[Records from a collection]
* * *

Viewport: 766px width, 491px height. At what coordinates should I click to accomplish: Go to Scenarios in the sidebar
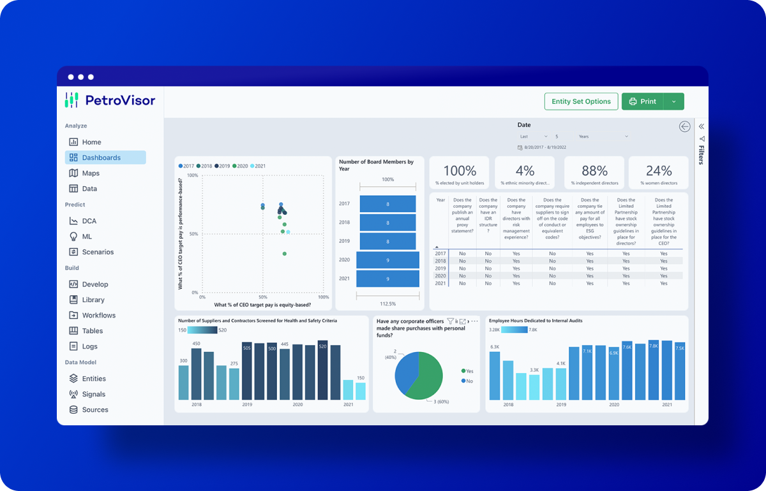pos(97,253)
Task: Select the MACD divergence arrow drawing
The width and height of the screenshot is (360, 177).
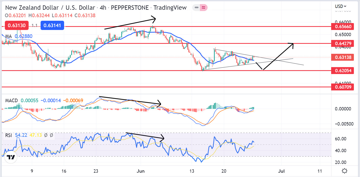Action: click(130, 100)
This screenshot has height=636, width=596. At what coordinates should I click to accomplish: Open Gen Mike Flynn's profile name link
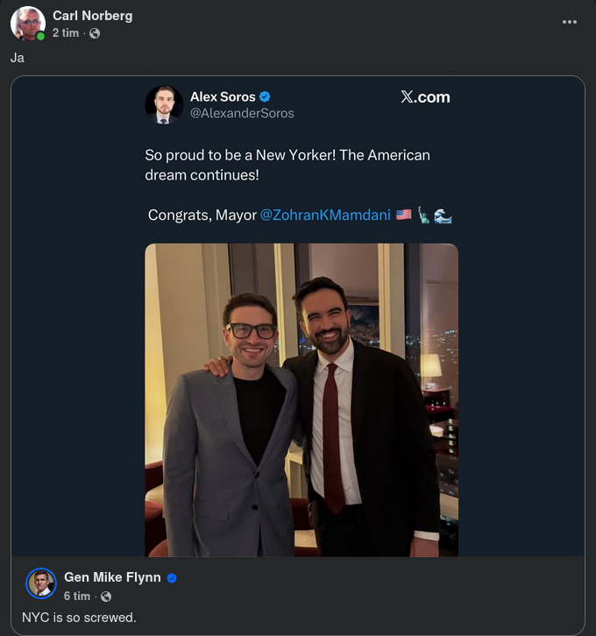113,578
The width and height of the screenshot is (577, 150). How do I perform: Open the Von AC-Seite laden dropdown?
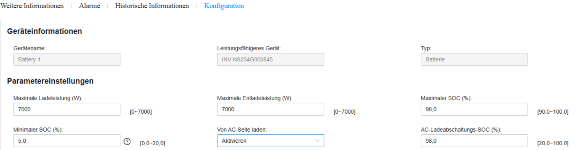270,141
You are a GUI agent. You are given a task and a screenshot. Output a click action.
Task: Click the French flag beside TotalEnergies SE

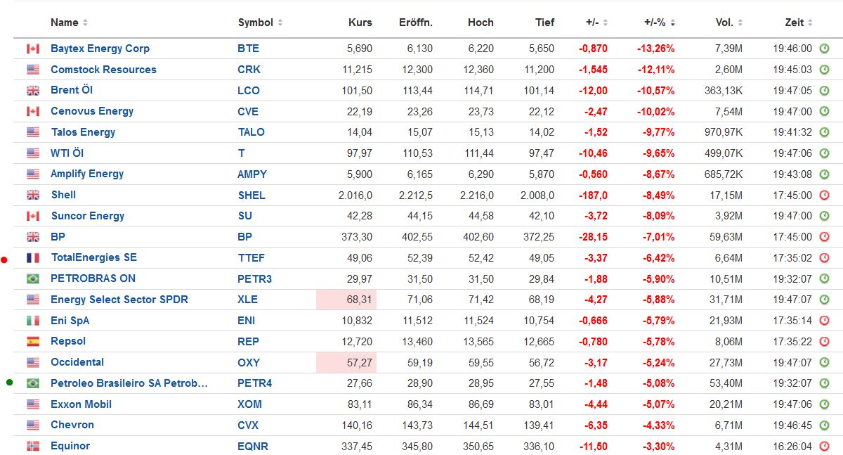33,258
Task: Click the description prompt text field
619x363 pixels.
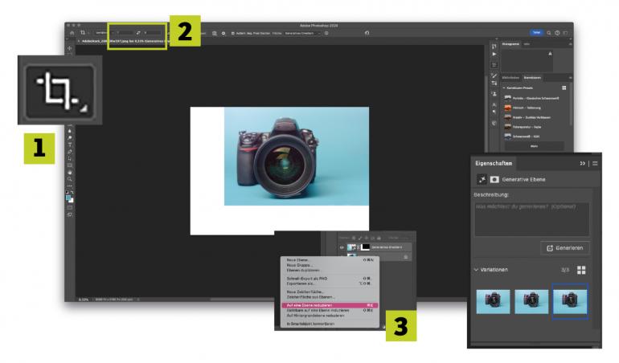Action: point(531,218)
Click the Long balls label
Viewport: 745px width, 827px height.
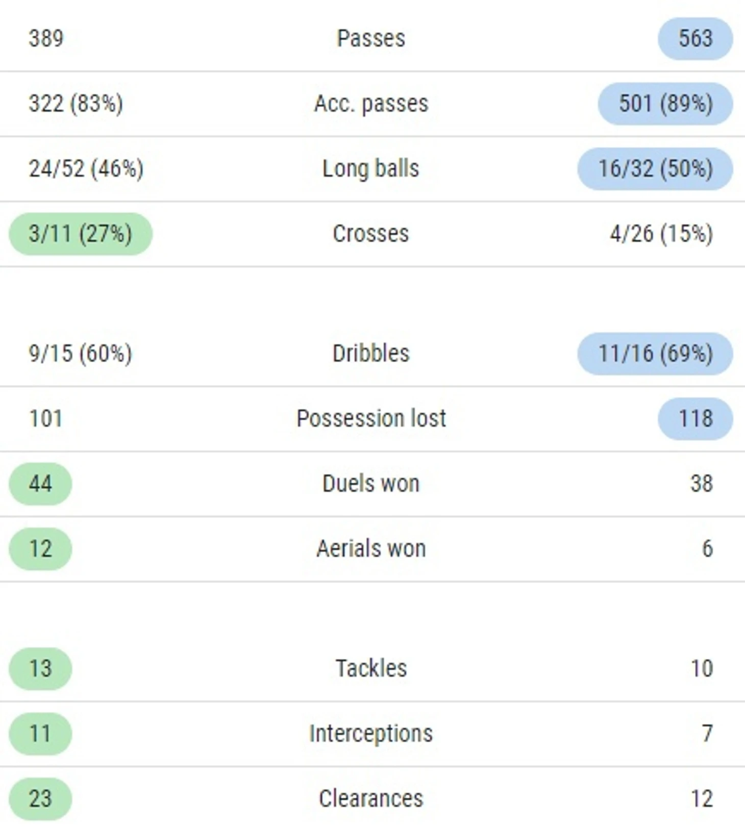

* * *

* What you should do: Restate word for word the lines running from the one with "Task: Click the description prompt text field" to the end of the entries; pictures are to be left out.

* Exercise answer:
Task: Click the description prompt text field
619x363 pixels.
Action: point(531,218)
Click the Long balls label
Viewport: 745px width, 827px height.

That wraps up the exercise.